Module « scipy.cluster.hierarchy »
Signature de la fonction optimal_leaf_ordering
def optimal_leaf_ordering(Z, y, metric='euclidean')
Description
optimal_leaf_ordering.__doc__
Given a linkage matrix Z and distance, reorder the cut tree.
Parameters
----------
Z : ndarray
The hierarchical clustering encoded as a linkage matrix. See
`linkage` for more information on the return structure and
algorithm.
y : ndarray
The condensed distance matrix from which Z was generated.
Alternatively, a collection of m observation vectors in n
dimensions may be passed as an m by n array.
metric : str or function, optional
The distance metric to use in the case that y is a collection of
observation vectors; ignored otherwise. See the ``pdist``
function for a list of valid distance metrics.
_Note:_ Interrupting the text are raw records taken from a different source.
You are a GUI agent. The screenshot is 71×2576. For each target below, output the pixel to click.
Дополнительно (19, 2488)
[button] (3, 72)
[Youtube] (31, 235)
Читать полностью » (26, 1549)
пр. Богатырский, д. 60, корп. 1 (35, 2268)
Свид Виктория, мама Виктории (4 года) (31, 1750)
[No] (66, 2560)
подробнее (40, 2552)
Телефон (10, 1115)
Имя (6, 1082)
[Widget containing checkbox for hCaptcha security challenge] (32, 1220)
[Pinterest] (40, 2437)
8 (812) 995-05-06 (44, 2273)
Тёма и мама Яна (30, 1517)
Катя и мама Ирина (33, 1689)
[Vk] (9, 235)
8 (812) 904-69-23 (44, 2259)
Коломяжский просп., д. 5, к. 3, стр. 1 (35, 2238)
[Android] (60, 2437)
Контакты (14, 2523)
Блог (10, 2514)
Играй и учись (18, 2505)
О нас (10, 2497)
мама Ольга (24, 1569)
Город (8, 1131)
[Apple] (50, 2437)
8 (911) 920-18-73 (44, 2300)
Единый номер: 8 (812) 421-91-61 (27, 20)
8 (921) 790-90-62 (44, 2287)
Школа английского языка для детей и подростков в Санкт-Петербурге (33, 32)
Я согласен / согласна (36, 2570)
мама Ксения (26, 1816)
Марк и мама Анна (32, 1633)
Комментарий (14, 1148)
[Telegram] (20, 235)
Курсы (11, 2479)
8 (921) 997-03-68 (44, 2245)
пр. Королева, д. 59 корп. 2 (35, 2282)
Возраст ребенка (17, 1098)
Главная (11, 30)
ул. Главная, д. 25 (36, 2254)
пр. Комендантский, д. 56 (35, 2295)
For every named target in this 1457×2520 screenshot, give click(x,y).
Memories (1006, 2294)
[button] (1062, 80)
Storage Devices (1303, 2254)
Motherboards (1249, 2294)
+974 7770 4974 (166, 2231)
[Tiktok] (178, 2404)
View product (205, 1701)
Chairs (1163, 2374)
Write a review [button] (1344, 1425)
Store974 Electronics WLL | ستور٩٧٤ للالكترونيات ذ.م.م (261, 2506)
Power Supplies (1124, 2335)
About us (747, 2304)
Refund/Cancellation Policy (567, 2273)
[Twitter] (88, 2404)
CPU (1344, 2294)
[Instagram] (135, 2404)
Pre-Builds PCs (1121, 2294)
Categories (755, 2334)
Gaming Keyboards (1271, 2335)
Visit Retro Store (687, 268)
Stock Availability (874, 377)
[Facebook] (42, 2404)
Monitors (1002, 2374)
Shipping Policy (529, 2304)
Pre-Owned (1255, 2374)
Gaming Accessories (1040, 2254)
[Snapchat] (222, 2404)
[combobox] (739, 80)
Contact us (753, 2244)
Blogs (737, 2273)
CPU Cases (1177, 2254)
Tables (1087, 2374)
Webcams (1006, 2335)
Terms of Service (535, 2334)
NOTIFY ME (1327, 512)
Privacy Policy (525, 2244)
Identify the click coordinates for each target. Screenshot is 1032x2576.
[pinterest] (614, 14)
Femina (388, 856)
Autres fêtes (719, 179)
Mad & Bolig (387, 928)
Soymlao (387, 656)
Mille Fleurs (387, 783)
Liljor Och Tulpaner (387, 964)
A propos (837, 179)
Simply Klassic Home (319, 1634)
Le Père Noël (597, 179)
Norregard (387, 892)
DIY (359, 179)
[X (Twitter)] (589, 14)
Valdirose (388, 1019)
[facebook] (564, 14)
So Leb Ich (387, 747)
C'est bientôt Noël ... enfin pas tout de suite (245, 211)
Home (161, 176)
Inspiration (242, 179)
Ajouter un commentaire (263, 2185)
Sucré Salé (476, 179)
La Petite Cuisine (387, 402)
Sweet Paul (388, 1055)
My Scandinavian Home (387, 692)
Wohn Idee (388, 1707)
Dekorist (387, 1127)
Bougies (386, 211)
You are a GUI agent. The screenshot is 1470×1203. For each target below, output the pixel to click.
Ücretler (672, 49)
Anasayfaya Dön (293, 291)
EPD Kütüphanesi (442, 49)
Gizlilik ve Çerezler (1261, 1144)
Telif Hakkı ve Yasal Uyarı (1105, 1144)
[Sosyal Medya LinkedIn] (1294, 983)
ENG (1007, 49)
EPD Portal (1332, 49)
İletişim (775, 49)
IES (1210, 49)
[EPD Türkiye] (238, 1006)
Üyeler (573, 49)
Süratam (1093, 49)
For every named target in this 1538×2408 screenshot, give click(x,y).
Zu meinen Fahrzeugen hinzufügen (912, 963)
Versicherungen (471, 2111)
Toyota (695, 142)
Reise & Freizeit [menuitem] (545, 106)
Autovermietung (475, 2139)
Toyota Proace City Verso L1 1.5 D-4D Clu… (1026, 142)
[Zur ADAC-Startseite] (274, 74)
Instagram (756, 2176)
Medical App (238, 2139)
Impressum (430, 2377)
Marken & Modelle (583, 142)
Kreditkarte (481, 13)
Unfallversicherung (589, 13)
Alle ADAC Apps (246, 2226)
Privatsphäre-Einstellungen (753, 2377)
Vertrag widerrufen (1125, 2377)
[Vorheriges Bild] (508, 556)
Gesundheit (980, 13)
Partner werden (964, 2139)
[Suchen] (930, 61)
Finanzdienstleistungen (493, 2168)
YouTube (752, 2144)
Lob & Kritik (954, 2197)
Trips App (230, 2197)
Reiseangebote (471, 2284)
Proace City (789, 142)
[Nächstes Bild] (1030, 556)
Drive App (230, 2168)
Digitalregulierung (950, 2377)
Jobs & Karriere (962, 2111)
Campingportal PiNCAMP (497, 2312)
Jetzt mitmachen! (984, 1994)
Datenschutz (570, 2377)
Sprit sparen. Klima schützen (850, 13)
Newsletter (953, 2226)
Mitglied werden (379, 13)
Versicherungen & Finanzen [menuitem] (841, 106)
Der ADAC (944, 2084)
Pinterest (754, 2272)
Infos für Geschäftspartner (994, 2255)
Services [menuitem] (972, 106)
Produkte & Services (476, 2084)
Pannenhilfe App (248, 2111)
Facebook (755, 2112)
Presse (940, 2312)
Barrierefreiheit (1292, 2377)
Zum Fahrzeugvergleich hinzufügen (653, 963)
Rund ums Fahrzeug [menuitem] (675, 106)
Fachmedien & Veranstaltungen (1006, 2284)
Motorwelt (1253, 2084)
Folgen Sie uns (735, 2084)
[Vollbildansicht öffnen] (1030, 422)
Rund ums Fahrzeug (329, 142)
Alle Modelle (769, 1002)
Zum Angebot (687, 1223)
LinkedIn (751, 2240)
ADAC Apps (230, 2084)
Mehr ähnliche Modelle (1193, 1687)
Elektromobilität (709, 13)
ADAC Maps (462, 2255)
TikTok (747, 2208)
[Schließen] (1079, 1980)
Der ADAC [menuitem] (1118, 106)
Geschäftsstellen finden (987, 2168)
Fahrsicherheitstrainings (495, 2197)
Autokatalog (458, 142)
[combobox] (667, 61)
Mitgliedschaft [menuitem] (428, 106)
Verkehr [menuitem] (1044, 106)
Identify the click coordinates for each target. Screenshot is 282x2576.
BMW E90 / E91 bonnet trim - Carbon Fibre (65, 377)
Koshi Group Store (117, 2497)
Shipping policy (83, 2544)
A custom distance
function can also be used.
Returns
-------
Z_ordered : ndarray
A copy of the linkage matrix Z, reordered to minimize the distance
between adjacent leaves.
Examples
--------
>>> from scipy.cluster import hierarchy
>>> rng = np.random.default_rng()
>>> X = rng.standard_normal((10, 10))
>>> Z = hierarchy.ward(X)
>>> hierarchy.leaves_list(Z)
array([0, 3, 1, 9, 2, 5, 7, 4, 6, 8], dtype=int32)
>>> hierarchy.leaves_list(hierarchy.optimal_leaf_ordering(Z, X))
array([3, 0, 2, 5, 7, 4, 8, 6, 9, 1], dtype=int32)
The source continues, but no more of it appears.